SOURCE MATERIAL -

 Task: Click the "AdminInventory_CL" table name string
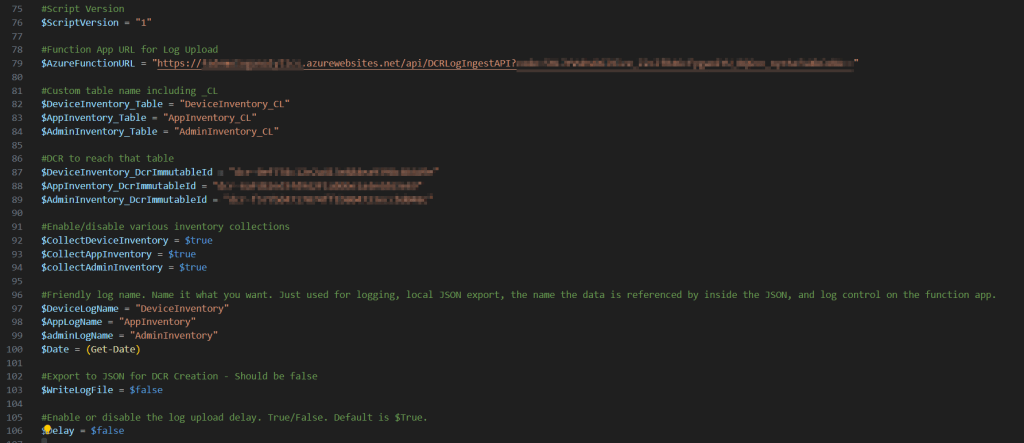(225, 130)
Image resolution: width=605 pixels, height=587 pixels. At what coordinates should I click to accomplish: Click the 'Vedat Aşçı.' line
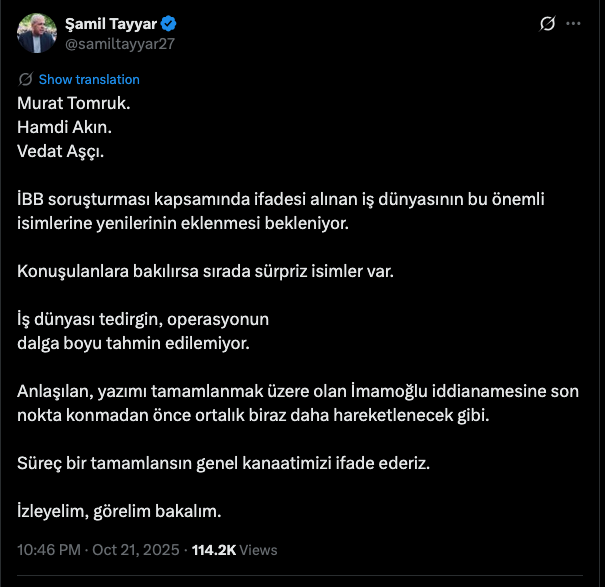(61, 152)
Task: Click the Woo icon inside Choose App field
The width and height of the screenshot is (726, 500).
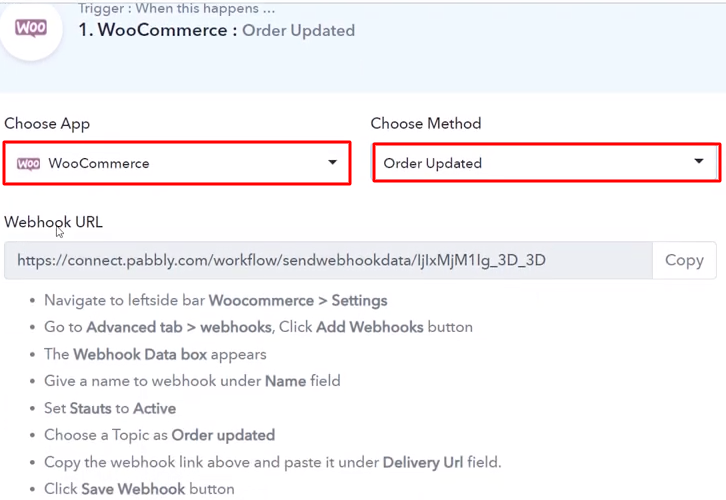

WHAT NEEDS TO BE DONE -
Every entry above should be given again exactly, with no images included.

SOLUTION TO THIS EXERCISE -
 Task: Click the "AdminInventory_CL" table name string
(225, 130)
Image resolution: width=605 pixels, height=587 pixels. At what coordinates should I click to accomplish: Click the 'Vedat Aşçı.' line
(61, 152)
Task: Click the Woo icon inside Choose App field
The width and height of the screenshot is (726, 500).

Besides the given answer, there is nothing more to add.